▶ [WHAT IS BEING ASKED] Starting at the line that contains "884x639 pixels. How", write out every line through the end of the records below exactly as it appears, and leave out all pictures.

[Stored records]
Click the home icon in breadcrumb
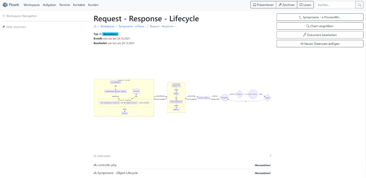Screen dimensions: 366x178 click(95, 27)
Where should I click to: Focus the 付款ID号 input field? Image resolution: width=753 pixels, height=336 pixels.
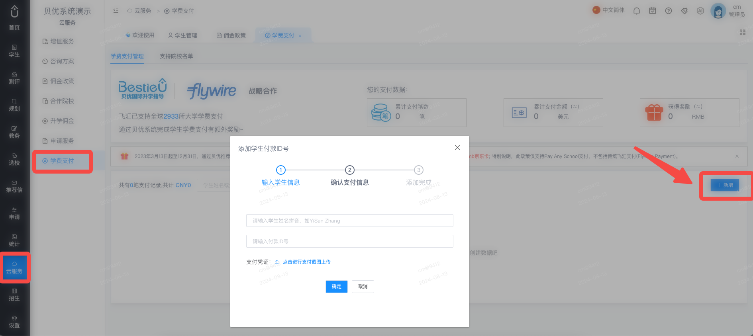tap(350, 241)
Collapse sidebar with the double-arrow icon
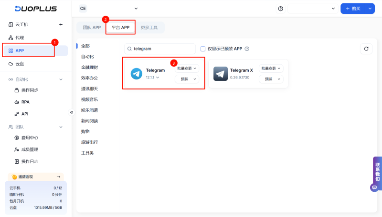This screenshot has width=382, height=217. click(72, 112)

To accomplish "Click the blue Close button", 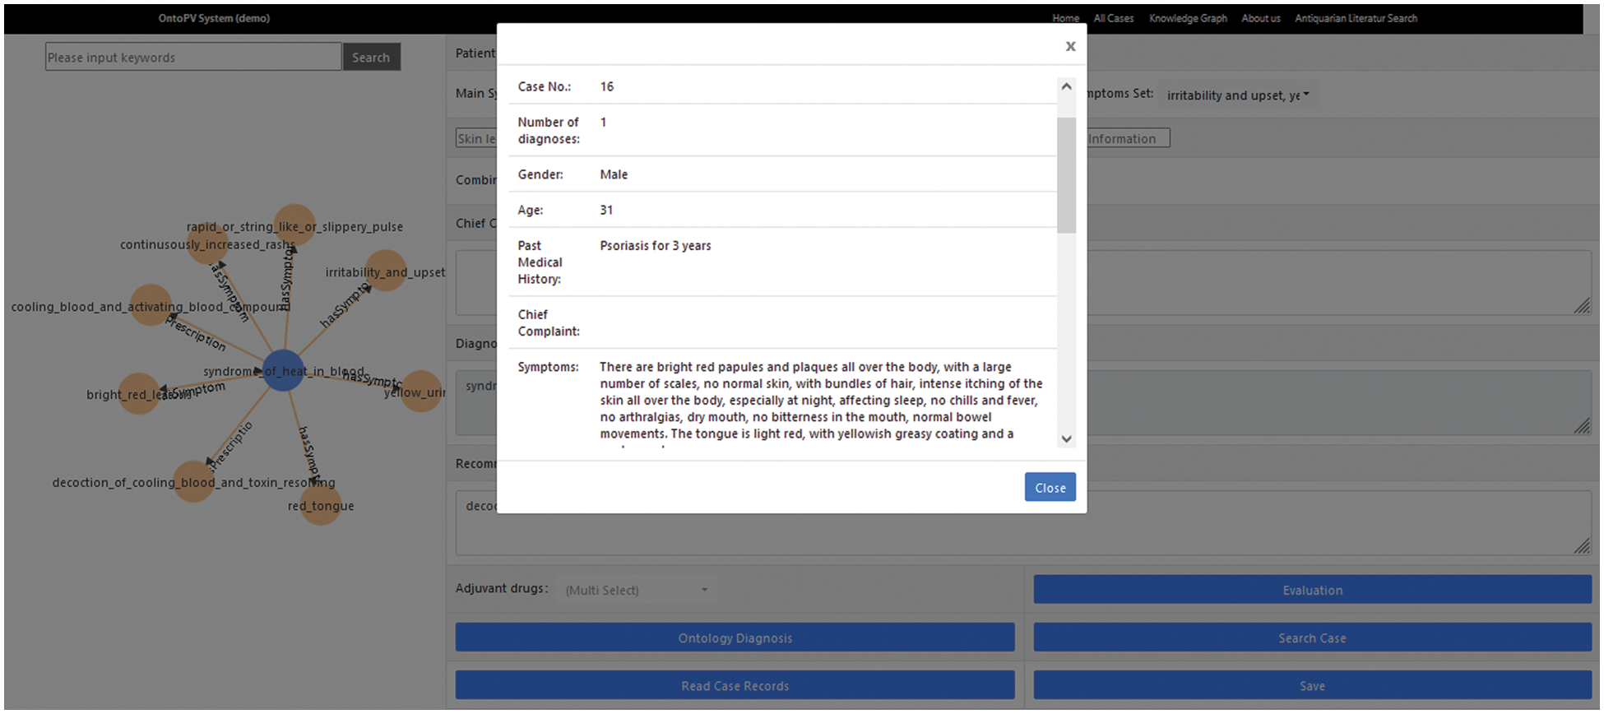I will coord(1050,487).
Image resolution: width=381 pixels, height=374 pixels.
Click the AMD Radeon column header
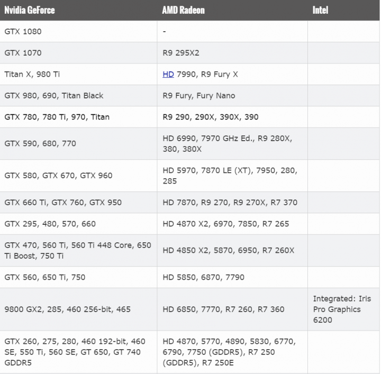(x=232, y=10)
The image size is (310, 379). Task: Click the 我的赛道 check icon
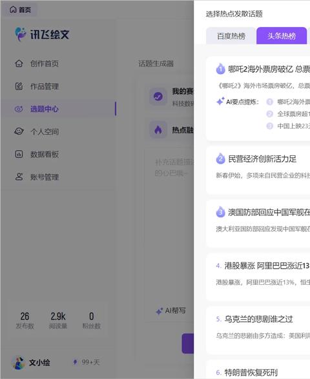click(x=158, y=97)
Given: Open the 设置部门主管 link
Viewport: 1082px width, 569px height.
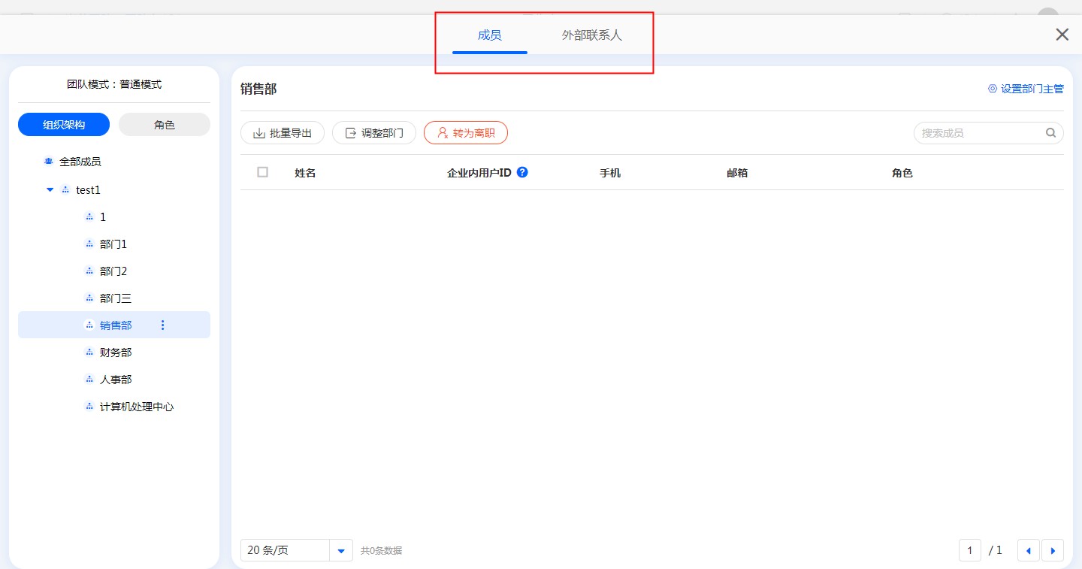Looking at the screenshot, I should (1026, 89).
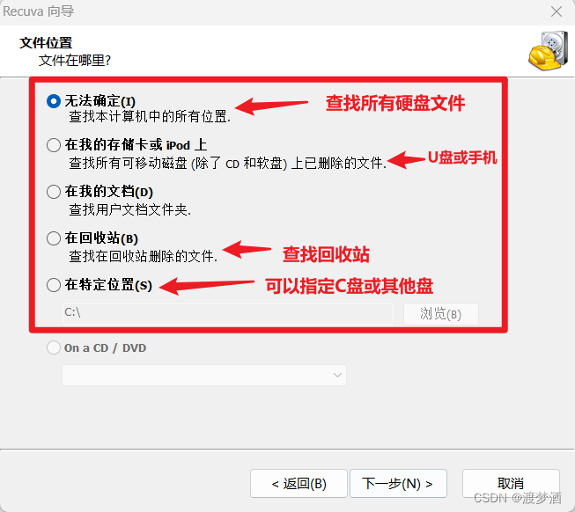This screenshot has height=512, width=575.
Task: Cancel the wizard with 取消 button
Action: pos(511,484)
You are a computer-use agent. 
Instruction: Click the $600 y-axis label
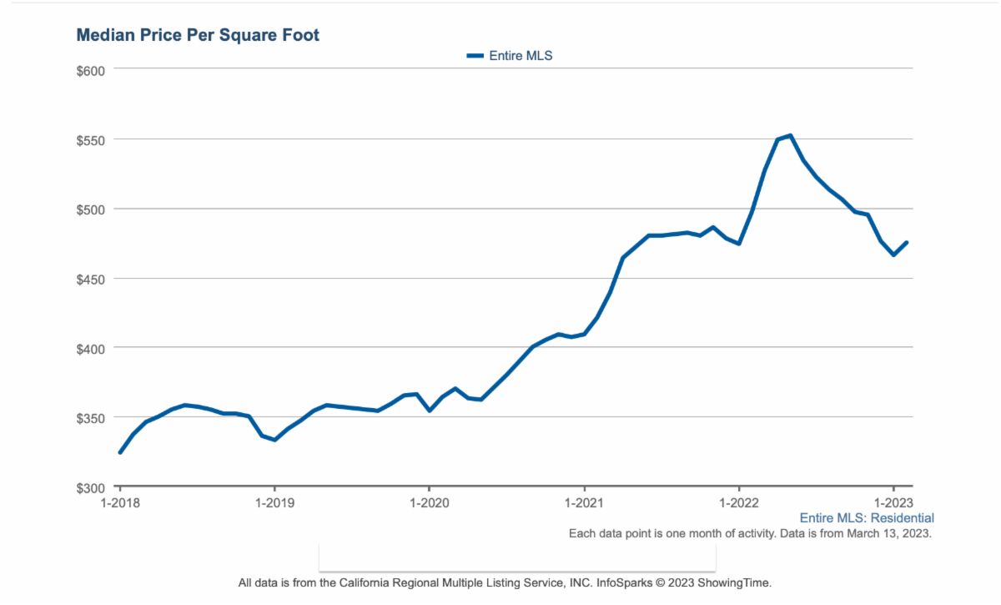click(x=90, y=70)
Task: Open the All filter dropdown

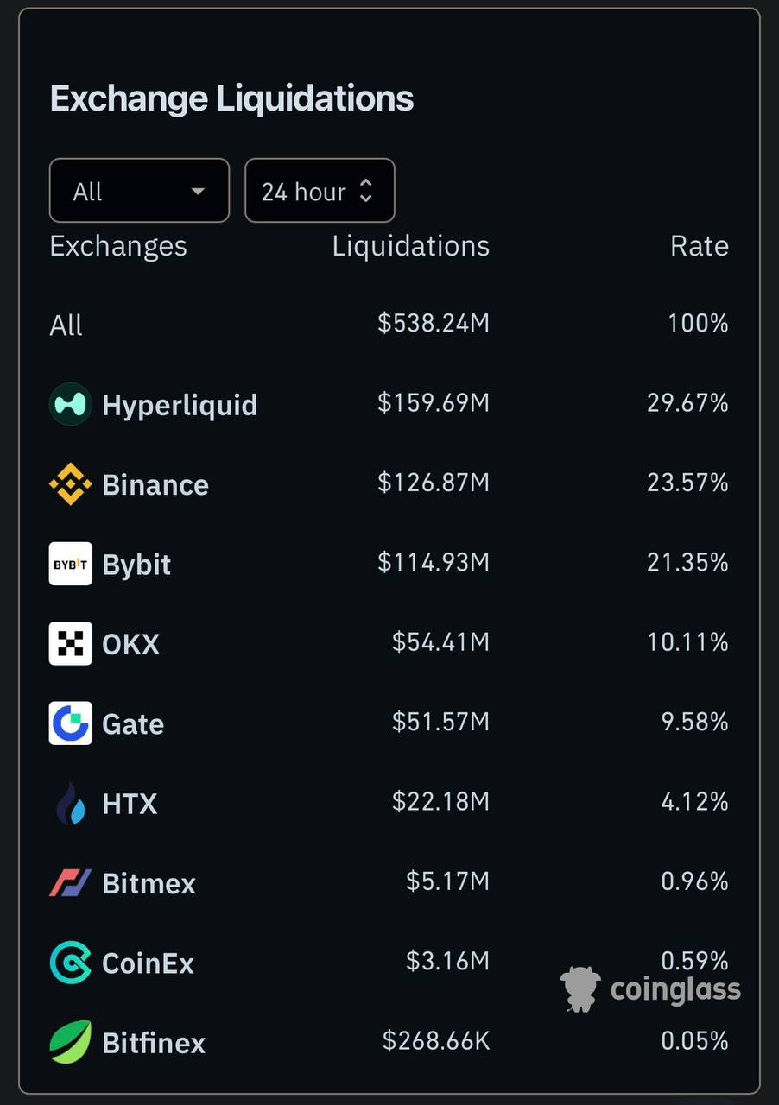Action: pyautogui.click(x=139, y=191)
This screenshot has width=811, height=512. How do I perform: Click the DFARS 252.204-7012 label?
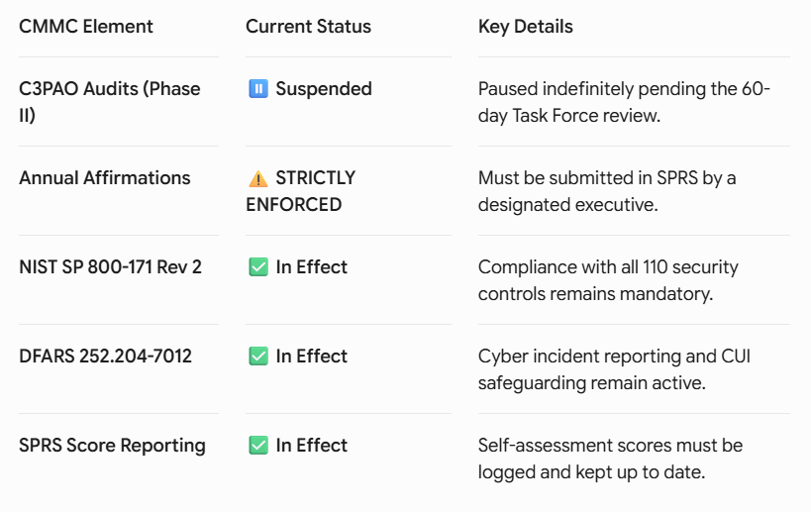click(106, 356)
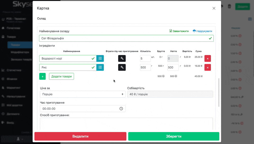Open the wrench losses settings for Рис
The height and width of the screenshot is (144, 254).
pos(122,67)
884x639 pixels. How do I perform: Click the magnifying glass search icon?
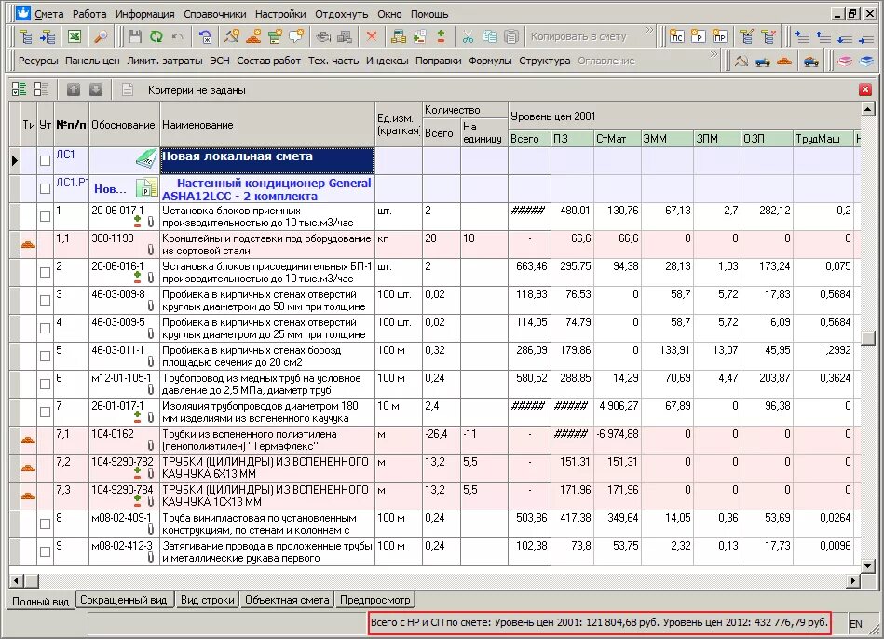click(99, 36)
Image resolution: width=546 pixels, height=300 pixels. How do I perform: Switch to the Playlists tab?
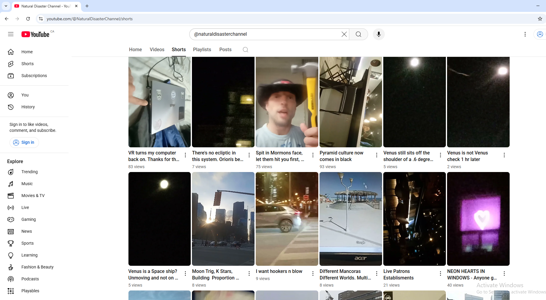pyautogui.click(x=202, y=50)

▶ [TASK RESULT]
884x639 pixels. How do I perform: Click the magnifying glass search icon?
click(99, 36)
Image resolution: width=546 pixels, height=300 pixels. How do I perform: Switch to the Playlists tab?
pyautogui.click(x=202, y=50)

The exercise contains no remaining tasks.